[Record extracts Boundary: Start]

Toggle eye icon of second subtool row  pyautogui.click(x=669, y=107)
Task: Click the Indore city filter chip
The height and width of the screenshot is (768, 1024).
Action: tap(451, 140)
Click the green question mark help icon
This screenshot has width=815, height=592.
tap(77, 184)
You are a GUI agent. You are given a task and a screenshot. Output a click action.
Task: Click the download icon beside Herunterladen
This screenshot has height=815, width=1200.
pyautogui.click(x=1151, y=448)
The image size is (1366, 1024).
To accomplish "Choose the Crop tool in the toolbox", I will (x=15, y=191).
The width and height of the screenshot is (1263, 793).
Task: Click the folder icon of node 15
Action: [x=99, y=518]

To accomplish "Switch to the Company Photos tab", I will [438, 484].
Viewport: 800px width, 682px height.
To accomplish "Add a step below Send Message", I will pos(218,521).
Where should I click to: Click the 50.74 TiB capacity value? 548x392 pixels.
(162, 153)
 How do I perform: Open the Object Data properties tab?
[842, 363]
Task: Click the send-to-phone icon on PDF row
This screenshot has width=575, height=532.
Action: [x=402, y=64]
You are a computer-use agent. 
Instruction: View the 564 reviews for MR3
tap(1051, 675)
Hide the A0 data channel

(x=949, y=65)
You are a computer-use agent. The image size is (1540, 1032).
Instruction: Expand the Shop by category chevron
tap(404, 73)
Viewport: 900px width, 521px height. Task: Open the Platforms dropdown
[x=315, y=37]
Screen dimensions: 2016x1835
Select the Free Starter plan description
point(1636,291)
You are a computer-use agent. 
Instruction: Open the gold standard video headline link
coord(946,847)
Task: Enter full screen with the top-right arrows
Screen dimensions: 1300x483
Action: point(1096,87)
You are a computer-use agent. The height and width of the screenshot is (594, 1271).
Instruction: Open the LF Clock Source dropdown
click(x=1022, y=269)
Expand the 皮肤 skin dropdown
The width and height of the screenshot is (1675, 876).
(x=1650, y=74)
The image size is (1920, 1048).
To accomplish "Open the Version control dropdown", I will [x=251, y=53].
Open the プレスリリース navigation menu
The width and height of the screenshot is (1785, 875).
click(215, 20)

[Record extracts Boundary: End]

* [Brief] Once the records are read, print each of them exactly as written.

* [Solution to this exercise]
Toggle eye icon of second subtool row  pyautogui.click(x=669, y=107)
Task: Click the Indore city filter chip
The height and width of the screenshot is (768, 1024).
Action: tap(451, 140)
Click the green question mark help icon
This screenshot has width=815, height=592.
tap(77, 184)
You are a GUI agent. You are given a task and a screenshot. Output a click action.
Task: Click the download icon beside Herunterladen
This screenshot has height=815, width=1200.
pyautogui.click(x=1151, y=448)
The image size is (1366, 1024).
To accomplish "Choose the Crop tool in the toolbox", I will (x=15, y=191).
The width and height of the screenshot is (1263, 793).
Task: Click the folder icon of node 15
Action: [x=99, y=518]

To accomplish "Switch to the Company Photos tab", I will [438, 484].
Viewport: 800px width, 682px height.
To accomplish "Add a step below Send Message", I will pos(218,521).
Where should I click to: Click the 50.74 TiB capacity value? 548x392 pixels.
(162, 153)
 How do I perform: Open the Object Data properties tab?
[842, 363]
Task: Click the send-to-phone icon on PDF row
This screenshot has width=575, height=532.
Action: [x=402, y=64]
You are a computer-use agent. 
Instruction: View the 564 reviews for MR3
tap(1051, 675)
Hide the A0 data channel

(x=949, y=65)
You are a computer-use agent. The image size is (1540, 1032).
Instruction: Expand the Shop by category chevron
tap(404, 73)
Viewport: 900px width, 521px height. Task: Open the Platforms dropdown
[x=315, y=37]
Screen dimensions: 2016x1835
Select the Free Starter plan description
point(1636,291)
You are a computer-use agent. 
Instruction: Open the gold standard video headline link
coord(946,847)
Task: Enter full screen with the top-right arrows
Screen dimensions: 1300x483
Action: point(1096,87)
You are a computer-use agent. The height and width of the screenshot is (594, 1271).
Instruction: Open the LF Clock Source dropdown
click(x=1022, y=269)
Expand the 皮肤 skin dropdown
The width and height of the screenshot is (1675, 876).
(x=1650, y=74)
The image size is (1920, 1048).
To accomplish "Open the Version control dropdown", I will [x=251, y=53].
Open the プレスリリース navigation menu
The width and height of the screenshot is (1785, 875).
click(215, 20)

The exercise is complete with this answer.